» Task: All of the entries need to be set down exactly as they read.
:: Supplied records ::
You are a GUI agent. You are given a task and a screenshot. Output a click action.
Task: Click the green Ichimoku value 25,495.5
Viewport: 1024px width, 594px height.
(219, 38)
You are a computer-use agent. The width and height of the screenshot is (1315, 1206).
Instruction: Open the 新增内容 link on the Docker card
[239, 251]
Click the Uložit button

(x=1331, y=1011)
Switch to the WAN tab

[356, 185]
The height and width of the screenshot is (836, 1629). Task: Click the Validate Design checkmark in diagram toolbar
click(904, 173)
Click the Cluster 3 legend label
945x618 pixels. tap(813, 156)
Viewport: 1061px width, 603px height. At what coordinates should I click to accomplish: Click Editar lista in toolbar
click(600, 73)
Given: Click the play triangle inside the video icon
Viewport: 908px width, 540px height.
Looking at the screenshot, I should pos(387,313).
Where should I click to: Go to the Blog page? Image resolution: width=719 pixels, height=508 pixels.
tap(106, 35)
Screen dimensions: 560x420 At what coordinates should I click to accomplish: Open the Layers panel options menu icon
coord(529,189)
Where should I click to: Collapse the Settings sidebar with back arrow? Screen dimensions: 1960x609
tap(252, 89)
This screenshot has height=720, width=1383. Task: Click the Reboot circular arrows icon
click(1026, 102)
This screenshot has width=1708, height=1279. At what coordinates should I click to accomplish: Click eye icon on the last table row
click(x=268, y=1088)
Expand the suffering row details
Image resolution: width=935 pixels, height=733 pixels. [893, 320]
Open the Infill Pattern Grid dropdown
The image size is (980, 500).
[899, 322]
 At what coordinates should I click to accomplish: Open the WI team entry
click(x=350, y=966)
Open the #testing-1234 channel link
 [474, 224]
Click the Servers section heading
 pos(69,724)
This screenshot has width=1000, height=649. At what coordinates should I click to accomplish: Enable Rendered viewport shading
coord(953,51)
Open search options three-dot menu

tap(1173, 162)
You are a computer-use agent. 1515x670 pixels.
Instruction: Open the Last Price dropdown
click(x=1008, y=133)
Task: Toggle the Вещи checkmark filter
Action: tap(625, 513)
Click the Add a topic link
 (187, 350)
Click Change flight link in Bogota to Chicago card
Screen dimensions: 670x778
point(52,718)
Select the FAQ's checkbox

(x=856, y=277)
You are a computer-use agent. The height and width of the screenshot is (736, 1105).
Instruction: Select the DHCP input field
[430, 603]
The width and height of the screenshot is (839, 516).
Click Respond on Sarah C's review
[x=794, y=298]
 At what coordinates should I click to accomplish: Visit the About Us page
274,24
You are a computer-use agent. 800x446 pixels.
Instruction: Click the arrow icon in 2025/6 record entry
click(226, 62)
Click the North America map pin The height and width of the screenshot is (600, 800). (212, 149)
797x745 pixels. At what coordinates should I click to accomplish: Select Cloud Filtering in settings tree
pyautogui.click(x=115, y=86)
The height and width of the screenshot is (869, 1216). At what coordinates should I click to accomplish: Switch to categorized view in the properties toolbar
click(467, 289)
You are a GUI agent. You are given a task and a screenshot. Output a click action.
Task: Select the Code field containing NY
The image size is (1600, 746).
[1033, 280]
:::
» Exercise solution:
You are a GUI agent. You are given a task and a screenshot. Output a click action.
Task: Click the green Ichimoku value 25,495.5
Viewport: 1024px width, 594px height.
(219, 38)
You are a computer-use agent. The width and height of the screenshot is (1315, 1206).
Instruction: Open the 新增内容 link on the Docker card
[239, 251]
Click the Uložit button

(x=1331, y=1011)
Switch to the WAN tab

[356, 185]
The height and width of the screenshot is (836, 1629). Task: Click the Validate Design checkmark in diagram toolbar
click(904, 173)
Click the Cluster 3 legend label
945x618 pixels. tap(813, 156)
Viewport: 1061px width, 603px height. At what coordinates should I click to accomplish: Click Editar lista in toolbar
click(600, 73)
Given: Click the play triangle inside the video icon
Viewport: 908px width, 540px height.
Looking at the screenshot, I should pos(387,313).
Where should I click to: Go to the Blog page? Image resolution: width=719 pixels, height=508 pixels.
tap(106, 35)
Screen dimensions: 560x420 At what coordinates should I click to accomplish: Open the Layers panel options menu icon
coord(529,189)
Where should I click to: Collapse the Settings sidebar with back arrow? Screen dimensions: 1960x609
tap(252, 89)
This screenshot has height=720, width=1383. Task: Click the Reboot circular arrows icon
click(1026, 102)
This screenshot has width=1708, height=1279. At what coordinates should I click to accomplish: Click eye icon on the last table row
click(x=268, y=1088)
Expand the suffering row details
Image resolution: width=935 pixels, height=733 pixels. [893, 320]
Open the Infill Pattern Grid dropdown
The image size is (980, 500).
[899, 322]
 At what coordinates should I click to accomplish: Open the WI team entry
click(x=350, y=966)
Open the #testing-1234 channel link
 [474, 224]
Click the Servers section heading
 pos(69,724)
This screenshot has width=1000, height=649. At what coordinates should I click to accomplish: Enable Rendered viewport shading
coord(953,51)
Open search options three-dot menu

tap(1173, 162)
You are a computer-use agent. 1515x670 pixels.
Instruction: Open the Last Price dropdown
click(x=1008, y=133)
Task: Toggle the Вещи checkmark filter
Action: tap(625, 513)
Click the Add a topic link
 (187, 350)
Click Change flight link in Bogota to Chicago card
Screen dimensions: 670x778
point(52,718)
Select the FAQ's checkbox

(x=856, y=277)
You are a computer-use agent. The height and width of the screenshot is (736, 1105).
Instruction: Select the DHCP input field
[430, 603]
The width and height of the screenshot is (839, 516).
Click Respond on Sarah C's review
[x=794, y=298]
 At what coordinates should I click to accomplish: Visit the About Us page
274,24
You are a computer-use agent. 800x446 pixels.
Instruction: Click the arrow icon in 2025/6 record entry
click(226, 62)
Click the North America map pin The height and width of the screenshot is (600, 800). (212, 149)
797x745 pixels. At what coordinates should I click to accomplish: Select Cloud Filtering in settings tree
pyautogui.click(x=115, y=86)
The height and width of the screenshot is (869, 1216). At what coordinates should I click to accomplish: Switch to categorized view in the properties toolbar
click(467, 289)
You are a GUI agent. You are given a task and a screenshot. Output a click action.
Task: Select the Code field containing NY
The image size is (1600, 746).
[1033, 280]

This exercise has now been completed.